EXERCISE BRIEF
Give the data lines as a Markdown table with two columns, Row and Data line. Start with the line that contains "手机预测 (953, 231)", go on through the line that contains "观音灵签 (237, 280)", and leave out any blank lines.

DATASET CONTENT
▶
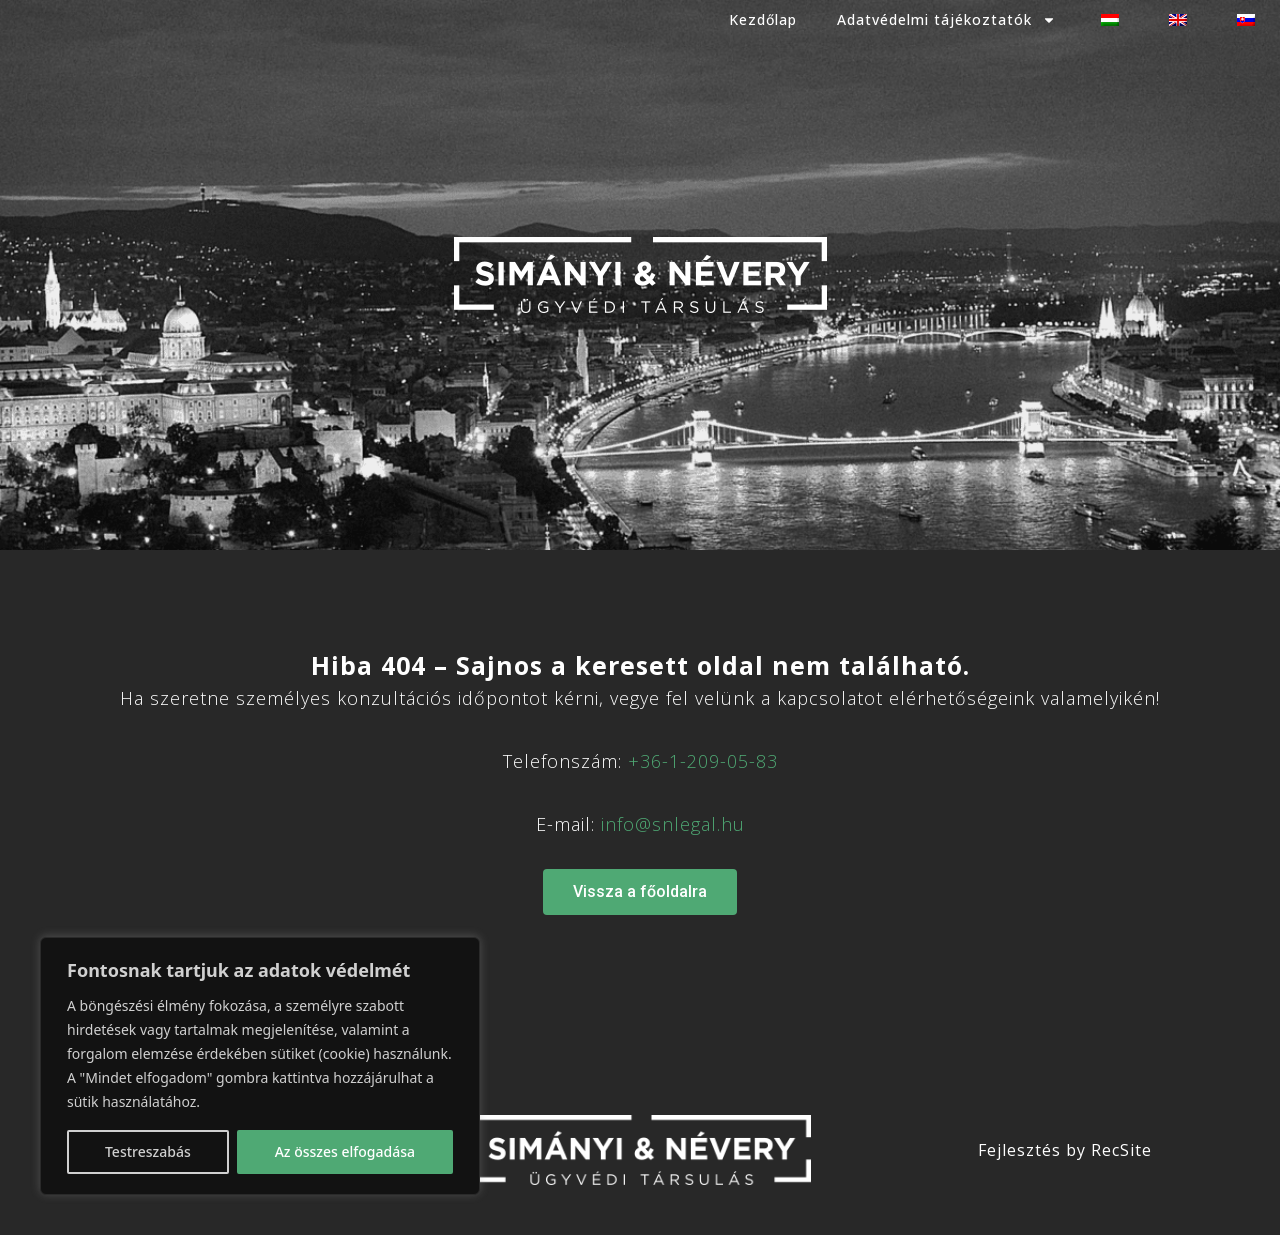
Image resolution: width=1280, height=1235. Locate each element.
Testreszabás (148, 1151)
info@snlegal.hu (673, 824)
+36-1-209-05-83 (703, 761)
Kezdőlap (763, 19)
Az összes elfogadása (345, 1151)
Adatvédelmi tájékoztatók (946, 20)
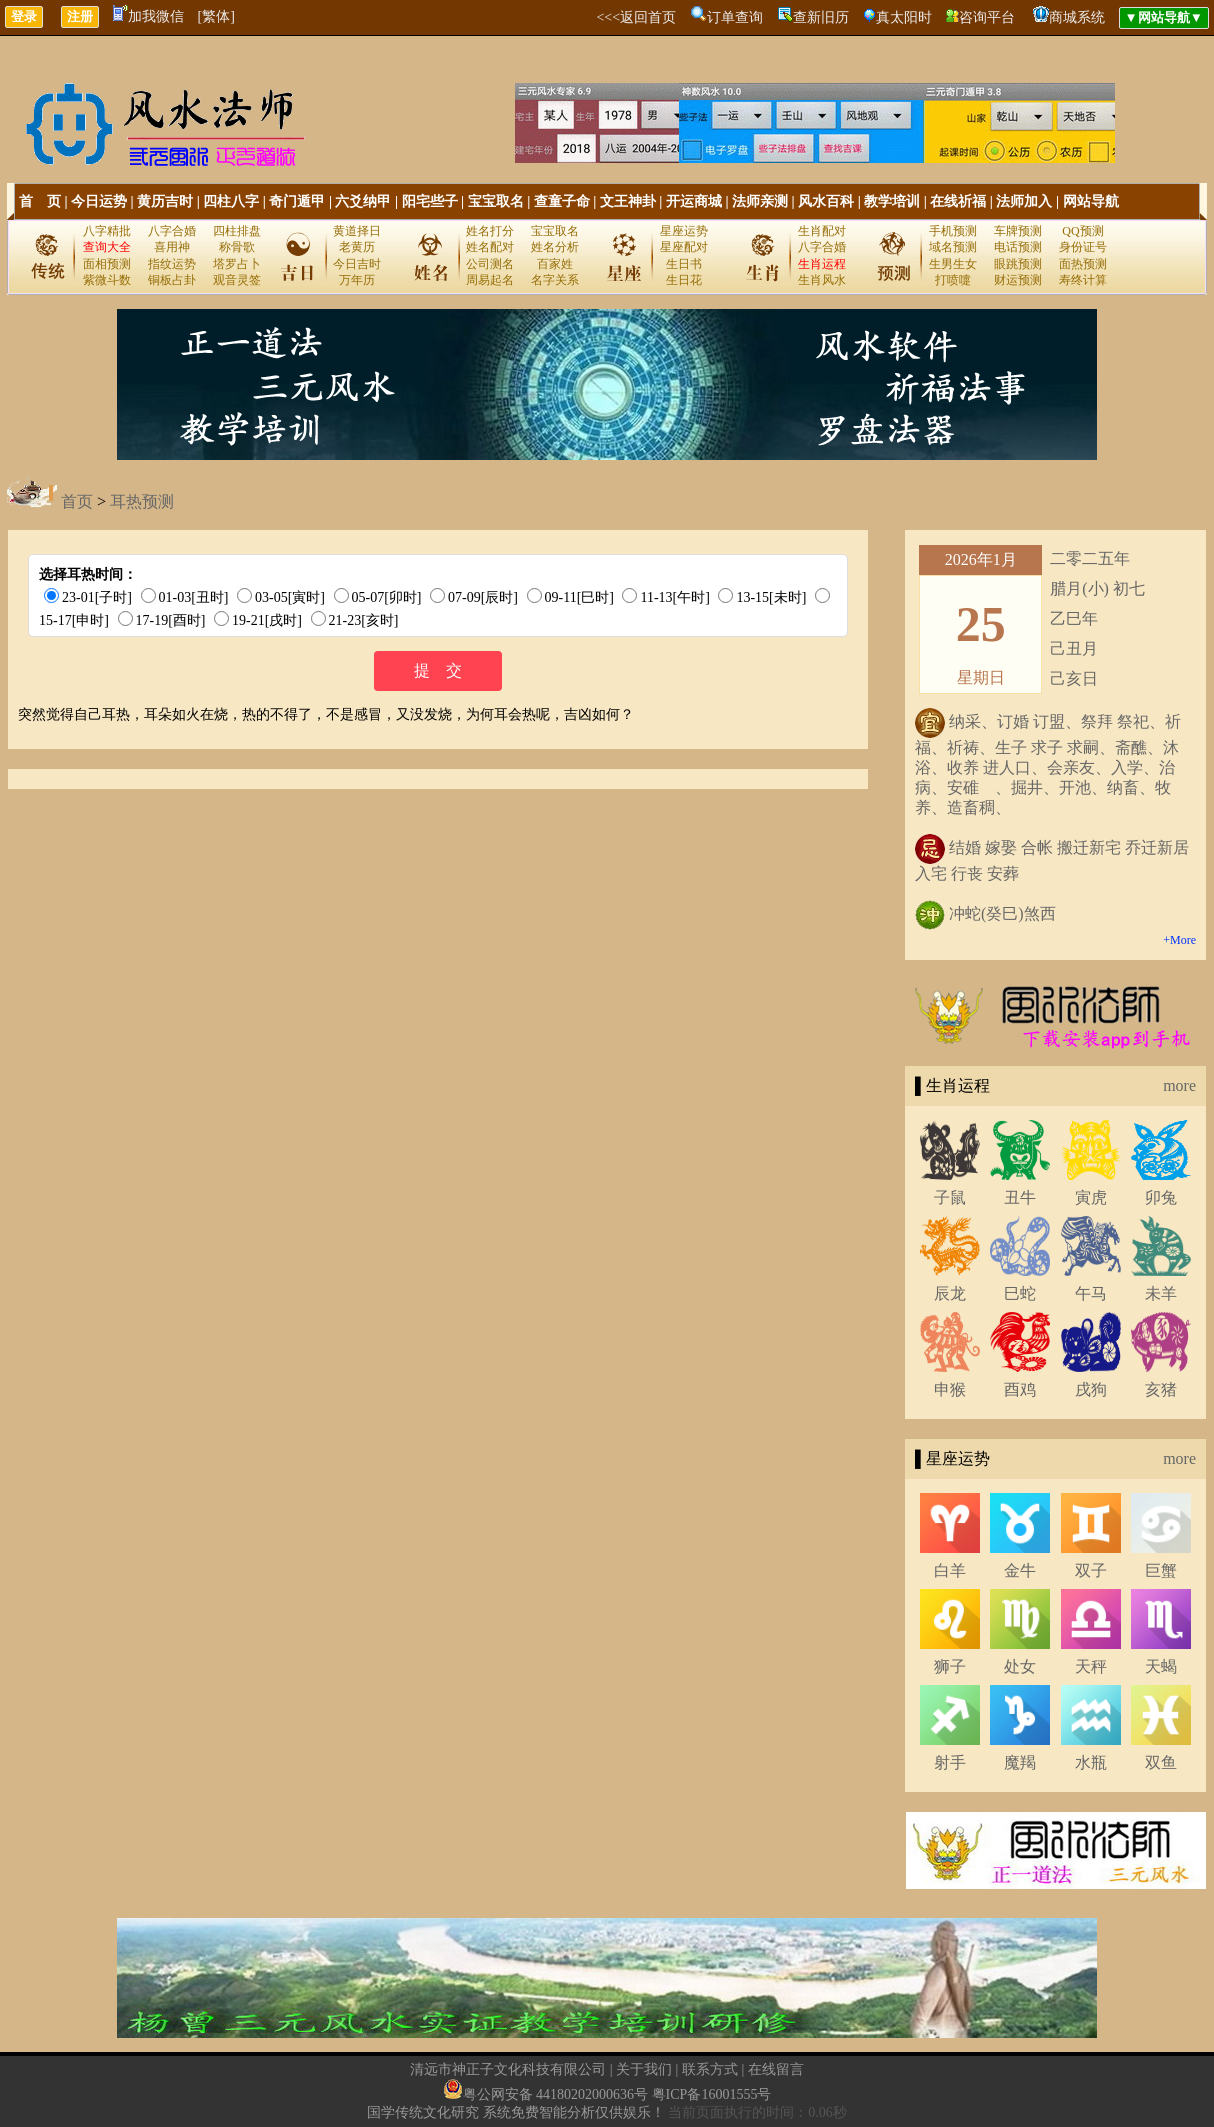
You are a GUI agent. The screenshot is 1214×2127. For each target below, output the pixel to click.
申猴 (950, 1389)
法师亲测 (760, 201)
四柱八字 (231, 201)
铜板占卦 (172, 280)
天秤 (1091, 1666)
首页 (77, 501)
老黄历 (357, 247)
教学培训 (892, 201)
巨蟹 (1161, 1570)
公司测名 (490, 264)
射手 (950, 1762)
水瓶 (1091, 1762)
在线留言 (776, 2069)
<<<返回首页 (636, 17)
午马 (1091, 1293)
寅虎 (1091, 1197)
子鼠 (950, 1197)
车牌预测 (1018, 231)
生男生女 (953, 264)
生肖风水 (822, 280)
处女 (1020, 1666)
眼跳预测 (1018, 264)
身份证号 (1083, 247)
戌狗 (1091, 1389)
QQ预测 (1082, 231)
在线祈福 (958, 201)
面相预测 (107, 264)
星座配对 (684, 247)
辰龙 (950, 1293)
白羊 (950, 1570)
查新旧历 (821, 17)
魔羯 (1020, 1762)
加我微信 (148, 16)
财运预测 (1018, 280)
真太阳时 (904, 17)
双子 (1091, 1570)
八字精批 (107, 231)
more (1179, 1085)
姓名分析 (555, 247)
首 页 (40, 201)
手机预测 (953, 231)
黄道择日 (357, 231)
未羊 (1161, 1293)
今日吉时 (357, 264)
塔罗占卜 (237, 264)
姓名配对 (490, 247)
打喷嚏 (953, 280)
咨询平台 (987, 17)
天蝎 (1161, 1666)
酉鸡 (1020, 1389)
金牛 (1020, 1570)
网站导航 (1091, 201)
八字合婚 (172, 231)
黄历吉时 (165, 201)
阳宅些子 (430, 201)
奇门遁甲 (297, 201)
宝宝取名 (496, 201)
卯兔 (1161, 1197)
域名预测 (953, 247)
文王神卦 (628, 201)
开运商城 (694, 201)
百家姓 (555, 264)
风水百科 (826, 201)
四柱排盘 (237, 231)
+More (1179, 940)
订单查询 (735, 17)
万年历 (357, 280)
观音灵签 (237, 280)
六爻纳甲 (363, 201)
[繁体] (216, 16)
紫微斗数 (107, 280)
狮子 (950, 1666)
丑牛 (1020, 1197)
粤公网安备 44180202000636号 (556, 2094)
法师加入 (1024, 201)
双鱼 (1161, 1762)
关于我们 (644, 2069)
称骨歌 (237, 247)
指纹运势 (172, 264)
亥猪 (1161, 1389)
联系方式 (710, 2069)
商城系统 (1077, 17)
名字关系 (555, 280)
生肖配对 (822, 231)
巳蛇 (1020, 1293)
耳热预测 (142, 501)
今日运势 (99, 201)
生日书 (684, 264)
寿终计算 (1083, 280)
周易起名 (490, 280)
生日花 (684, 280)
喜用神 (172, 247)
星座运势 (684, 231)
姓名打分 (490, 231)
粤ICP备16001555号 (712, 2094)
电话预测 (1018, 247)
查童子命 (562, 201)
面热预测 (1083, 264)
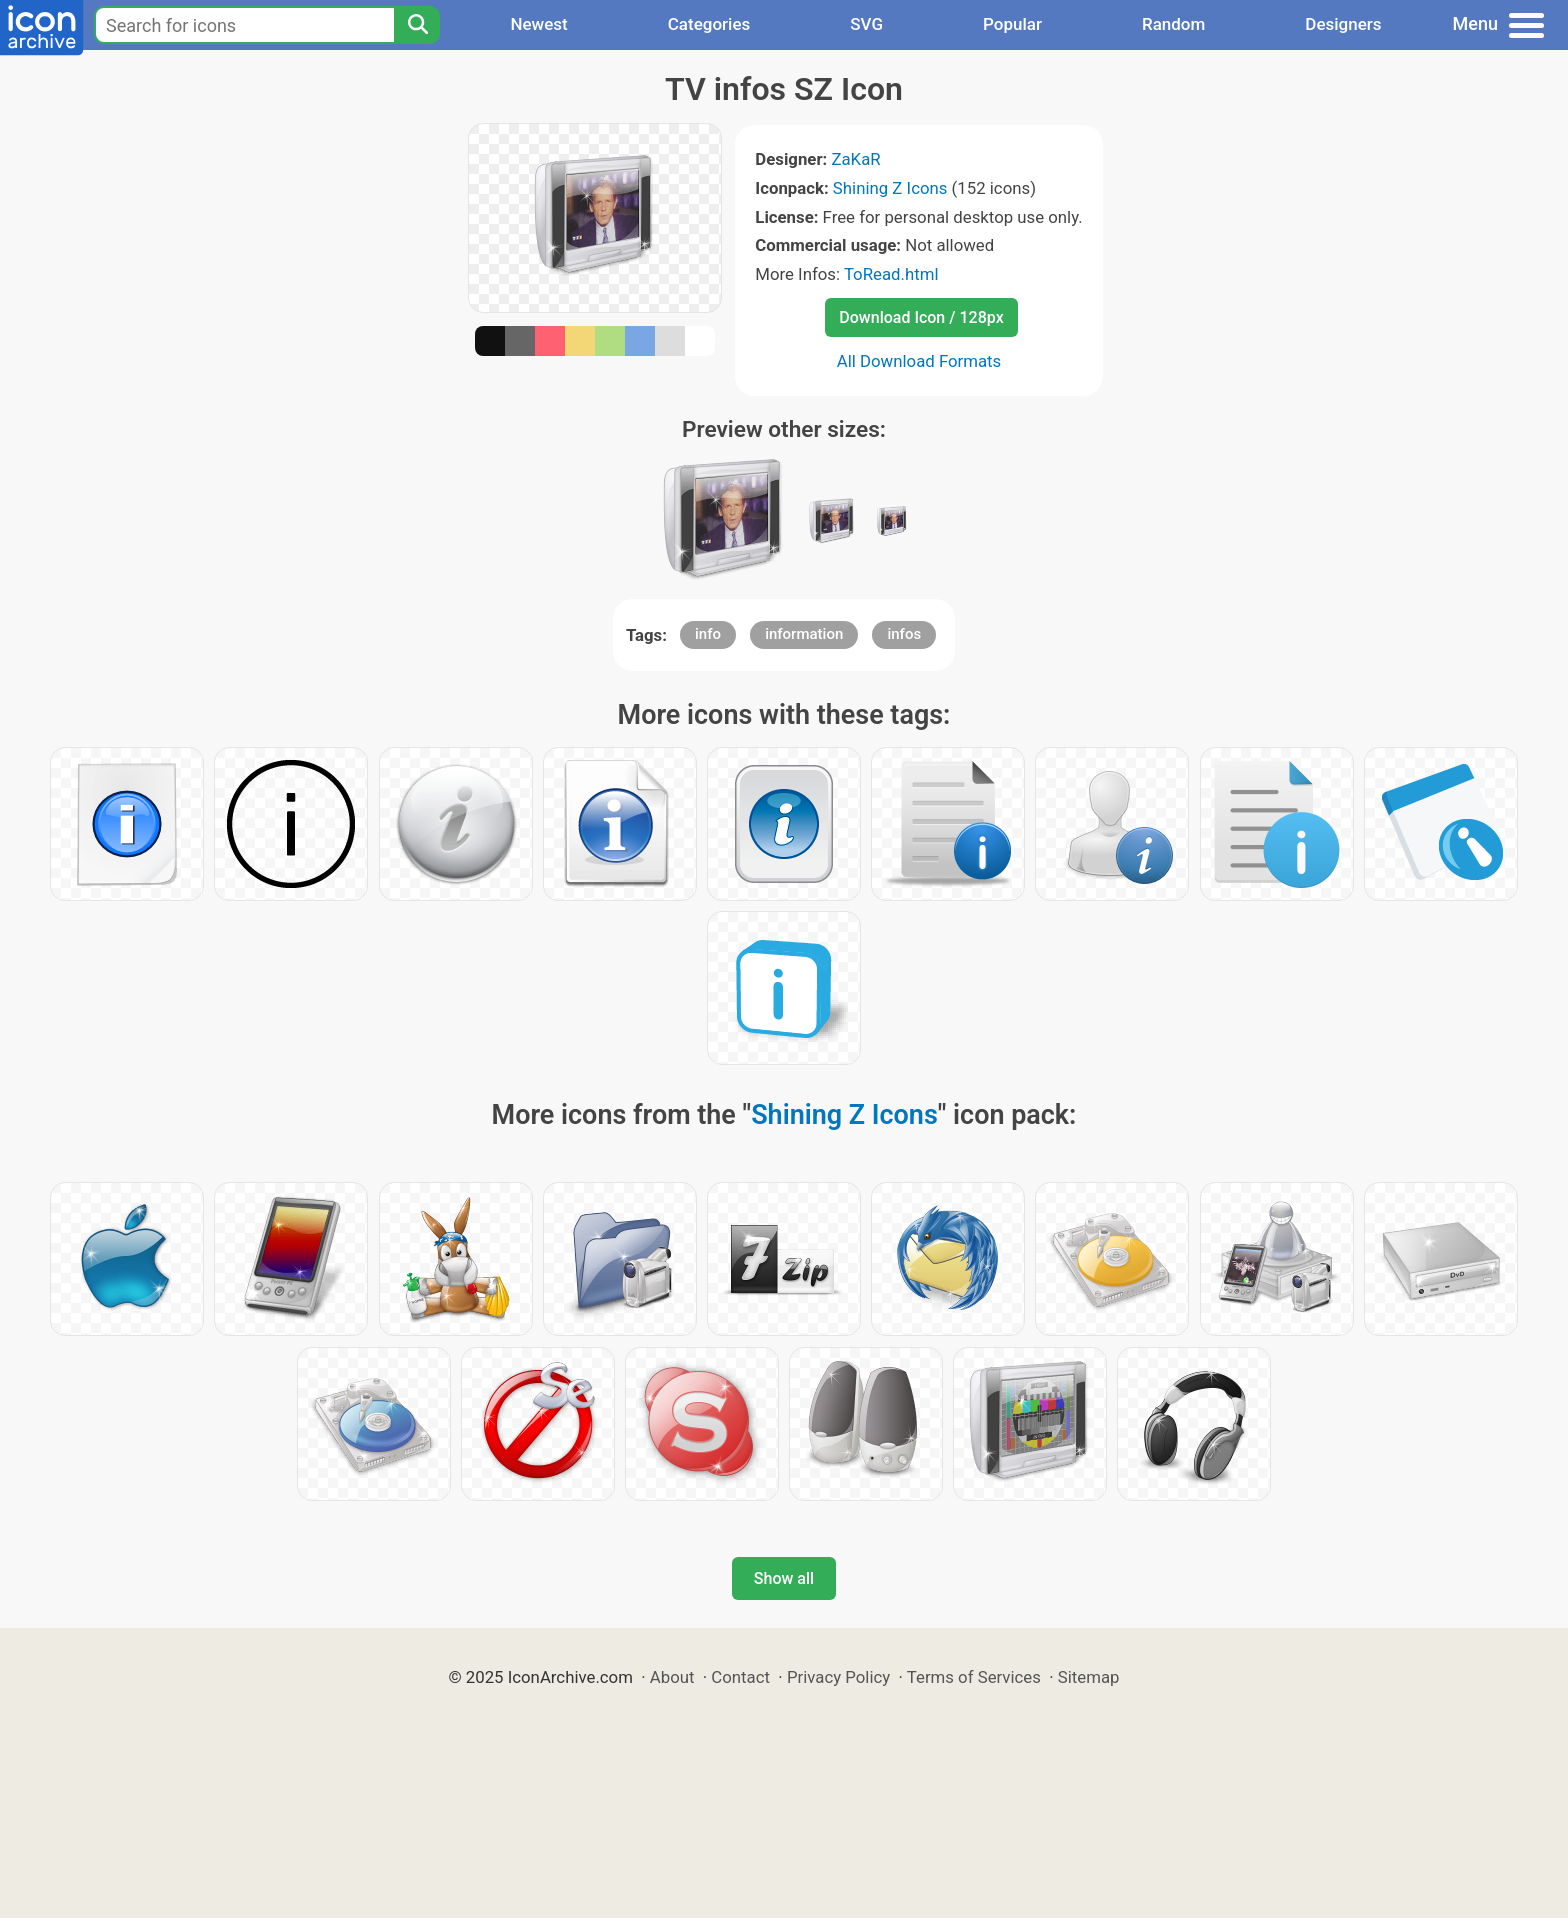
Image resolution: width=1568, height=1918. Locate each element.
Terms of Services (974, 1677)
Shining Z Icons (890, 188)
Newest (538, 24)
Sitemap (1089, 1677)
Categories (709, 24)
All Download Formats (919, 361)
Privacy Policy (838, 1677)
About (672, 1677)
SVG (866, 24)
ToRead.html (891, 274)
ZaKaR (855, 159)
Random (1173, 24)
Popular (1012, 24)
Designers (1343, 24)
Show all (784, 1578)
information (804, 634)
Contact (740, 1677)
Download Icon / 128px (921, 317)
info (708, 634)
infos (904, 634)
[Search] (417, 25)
◀
WRITTEN REPLY
| Row | Data line |
|---|---|
| 1 | 手机预测 (953, 231) |
| 2 | 黄道择日 (357, 231) |
| 3 | 未羊 (1161, 1293) |
| 4 | 今日吉时 (357, 264) |
| 5 | 塔罗占卜 (237, 264) |
| 6 | 姓名配对 (490, 247) |
| 7 | 打喷嚏 (953, 280) |
| 8 | 咨询平台 (987, 17) |
| 9 | 天蝎 (1161, 1666) |
| 10 | 酉鸡 (1020, 1389) |
| 11 | 金牛 (1020, 1570) |
| 12 | 网站导航 (1091, 201) |
| 13 | 八字合婚 (172, 231) |
| 14 | 黄历吉时 (165, 201) |
| 15 | 阳宅些子 (430, 201) |
| 16 | 奇门遁甲 (297, 201) |
| 17 | 宝宝取名 (496, 201) |
| 18 | 卯兔 (1161, 1197) |
| 19 | 域名预测 (953, 247) |
| 20 | 文王神卦 (628, 201) |
| 21 | 开运商城 (694, 201) |
| 22 | 百家姓 (555, 264) |
| 23 | 风水百科 (826, 201) |
| 24 | 四柱排盘 (237, 231) |
| 25 | +More (1179, 940) |
| 26 | 订单查询 (735, 17) |
| 27 | 万年历 (357, 280) |
| 28 | 观音灵签 (237, 280) |